■ WORK TO BE COMPLETED ■
For the listing underneath, give the count of lines containing the string "computer" and nothing further.

■ AVAILABLE DATA ■
________________________
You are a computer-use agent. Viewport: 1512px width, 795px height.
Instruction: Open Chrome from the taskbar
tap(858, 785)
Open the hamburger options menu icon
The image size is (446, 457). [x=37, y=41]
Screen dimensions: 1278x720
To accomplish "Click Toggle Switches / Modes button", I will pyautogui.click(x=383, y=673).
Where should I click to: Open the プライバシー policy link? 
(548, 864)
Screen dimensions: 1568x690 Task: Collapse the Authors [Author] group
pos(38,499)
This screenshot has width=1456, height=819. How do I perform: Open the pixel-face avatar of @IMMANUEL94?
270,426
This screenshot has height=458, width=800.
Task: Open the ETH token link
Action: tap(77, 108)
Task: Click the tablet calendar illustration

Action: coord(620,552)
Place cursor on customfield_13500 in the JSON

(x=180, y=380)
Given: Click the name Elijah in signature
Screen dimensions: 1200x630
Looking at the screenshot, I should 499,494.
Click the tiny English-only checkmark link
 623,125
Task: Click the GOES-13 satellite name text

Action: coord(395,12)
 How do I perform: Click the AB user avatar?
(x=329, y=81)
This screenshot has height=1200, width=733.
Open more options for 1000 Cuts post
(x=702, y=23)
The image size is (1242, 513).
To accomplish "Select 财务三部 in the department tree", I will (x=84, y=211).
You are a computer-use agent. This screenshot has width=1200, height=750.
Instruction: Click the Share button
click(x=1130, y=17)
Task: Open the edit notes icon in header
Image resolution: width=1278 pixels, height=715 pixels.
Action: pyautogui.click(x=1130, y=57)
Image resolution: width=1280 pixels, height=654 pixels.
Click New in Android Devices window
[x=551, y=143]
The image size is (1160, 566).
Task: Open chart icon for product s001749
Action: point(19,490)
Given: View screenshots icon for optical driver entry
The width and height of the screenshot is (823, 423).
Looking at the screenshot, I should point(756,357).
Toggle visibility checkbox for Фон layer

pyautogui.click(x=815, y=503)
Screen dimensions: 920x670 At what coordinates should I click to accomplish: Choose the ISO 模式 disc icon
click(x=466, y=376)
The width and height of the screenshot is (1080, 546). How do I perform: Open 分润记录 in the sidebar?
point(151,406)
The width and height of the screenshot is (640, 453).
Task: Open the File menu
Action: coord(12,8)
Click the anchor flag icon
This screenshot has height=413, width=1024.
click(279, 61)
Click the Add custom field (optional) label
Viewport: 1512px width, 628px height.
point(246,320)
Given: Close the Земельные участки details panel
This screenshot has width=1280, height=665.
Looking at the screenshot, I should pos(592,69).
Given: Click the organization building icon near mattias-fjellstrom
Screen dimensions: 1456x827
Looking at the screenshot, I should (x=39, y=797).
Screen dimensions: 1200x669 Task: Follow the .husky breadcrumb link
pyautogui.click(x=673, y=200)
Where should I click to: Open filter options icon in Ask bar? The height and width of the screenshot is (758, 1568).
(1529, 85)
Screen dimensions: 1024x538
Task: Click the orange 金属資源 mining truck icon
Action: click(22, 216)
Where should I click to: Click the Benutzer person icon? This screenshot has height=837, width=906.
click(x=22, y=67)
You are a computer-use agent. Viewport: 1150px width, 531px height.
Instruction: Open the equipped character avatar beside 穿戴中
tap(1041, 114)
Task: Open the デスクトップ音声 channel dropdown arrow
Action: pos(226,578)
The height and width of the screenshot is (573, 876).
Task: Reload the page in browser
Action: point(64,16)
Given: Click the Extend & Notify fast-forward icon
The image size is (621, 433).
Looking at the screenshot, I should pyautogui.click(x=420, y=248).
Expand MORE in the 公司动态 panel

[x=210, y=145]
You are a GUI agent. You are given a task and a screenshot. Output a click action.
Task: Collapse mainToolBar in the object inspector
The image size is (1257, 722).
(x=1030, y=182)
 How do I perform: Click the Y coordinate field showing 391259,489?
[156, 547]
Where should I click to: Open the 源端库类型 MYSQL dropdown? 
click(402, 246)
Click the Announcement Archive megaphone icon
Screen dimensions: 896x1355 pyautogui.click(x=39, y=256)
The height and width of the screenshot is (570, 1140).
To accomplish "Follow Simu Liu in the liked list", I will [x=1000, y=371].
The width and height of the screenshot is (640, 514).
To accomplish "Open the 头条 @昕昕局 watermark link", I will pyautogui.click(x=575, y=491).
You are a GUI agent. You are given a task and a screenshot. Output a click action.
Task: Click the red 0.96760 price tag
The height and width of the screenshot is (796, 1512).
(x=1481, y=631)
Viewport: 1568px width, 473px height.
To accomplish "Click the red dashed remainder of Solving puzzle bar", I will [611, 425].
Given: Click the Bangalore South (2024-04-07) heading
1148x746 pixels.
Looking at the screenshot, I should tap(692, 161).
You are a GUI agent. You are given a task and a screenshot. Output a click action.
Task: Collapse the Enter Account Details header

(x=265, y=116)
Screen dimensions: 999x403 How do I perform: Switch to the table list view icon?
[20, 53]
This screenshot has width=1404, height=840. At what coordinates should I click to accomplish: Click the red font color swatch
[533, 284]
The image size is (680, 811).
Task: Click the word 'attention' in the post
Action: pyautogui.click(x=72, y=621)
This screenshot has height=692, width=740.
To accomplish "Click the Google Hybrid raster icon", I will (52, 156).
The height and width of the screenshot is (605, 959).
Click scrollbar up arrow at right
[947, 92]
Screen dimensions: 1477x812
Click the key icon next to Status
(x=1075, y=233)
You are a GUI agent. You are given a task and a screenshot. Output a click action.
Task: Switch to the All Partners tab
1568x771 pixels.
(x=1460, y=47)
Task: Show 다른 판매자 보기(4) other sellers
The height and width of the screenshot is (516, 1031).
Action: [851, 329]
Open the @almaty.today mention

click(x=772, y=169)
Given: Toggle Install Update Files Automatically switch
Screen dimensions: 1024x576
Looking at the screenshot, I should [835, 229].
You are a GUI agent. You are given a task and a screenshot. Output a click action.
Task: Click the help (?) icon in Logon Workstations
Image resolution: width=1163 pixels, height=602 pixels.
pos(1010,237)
________________________
■ TASK OUTPUT ■
3